Although the material holds pictures, none belong in the copy; transcribe exactly, and only, the lines from the one with "Task: Open Заявки column sort dropdown arrow" through the end.

[[ Data extracts open ]]

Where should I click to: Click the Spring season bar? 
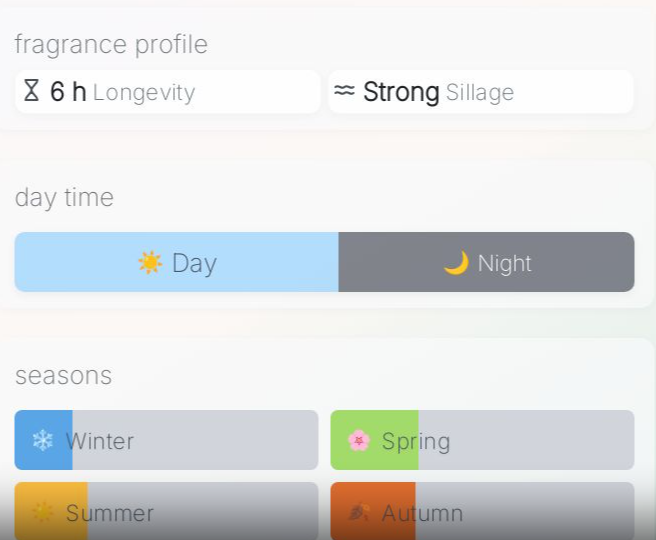(x=483, y=440)
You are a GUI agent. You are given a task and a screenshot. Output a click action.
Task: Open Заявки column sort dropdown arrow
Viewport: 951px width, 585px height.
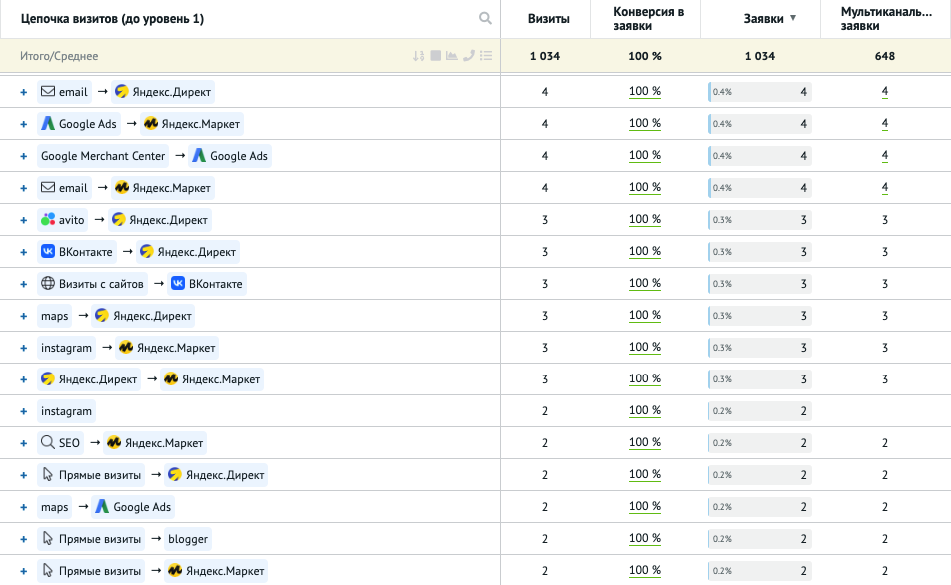[793, 18]
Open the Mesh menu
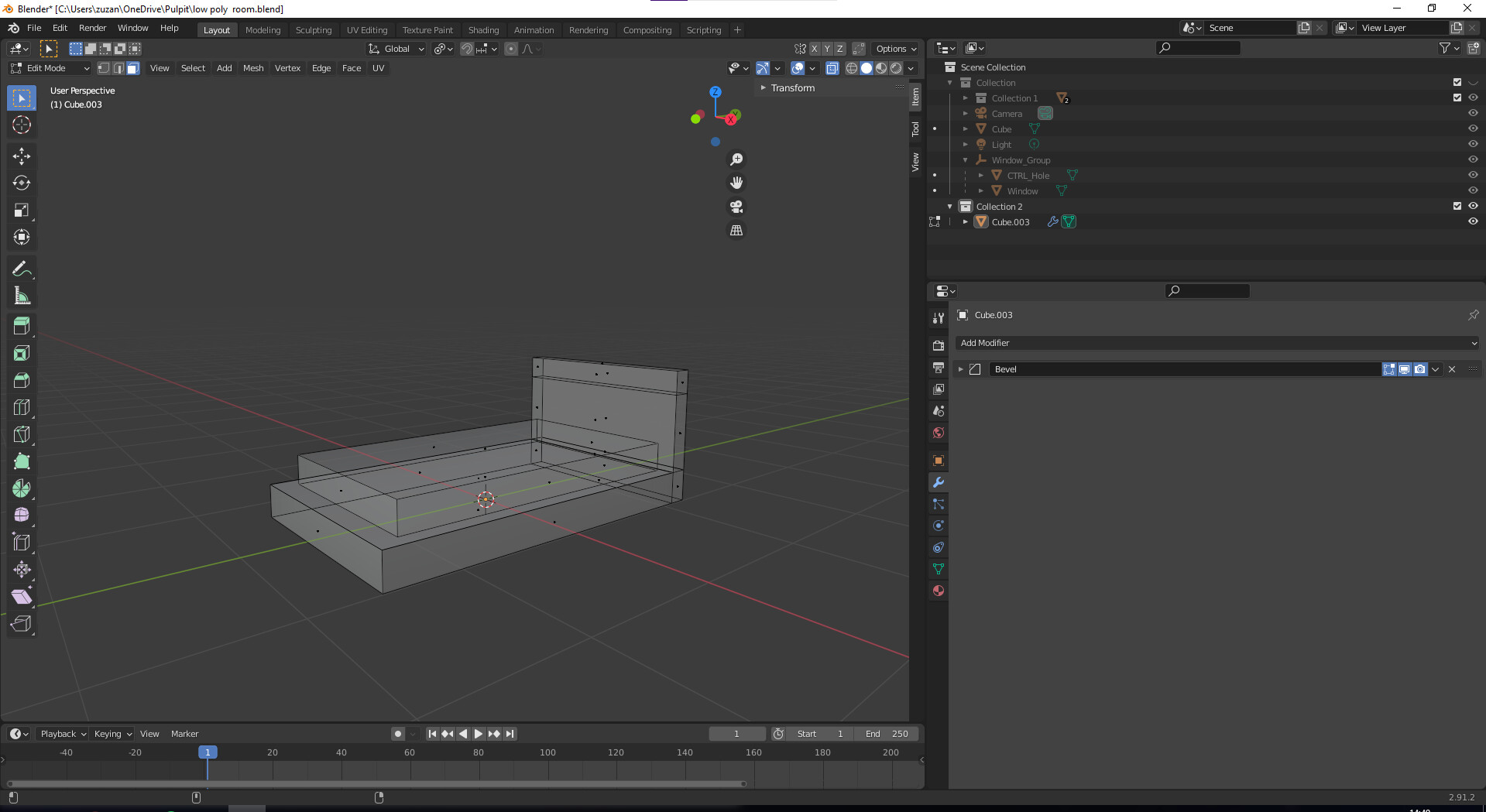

[[ Data extracts closed ]]

» **Result of this task**
Task: Open Заявки column sort dropdown arrow
Viewport: 951px width, 585px height.
[793, 18]
Open the Mesh menu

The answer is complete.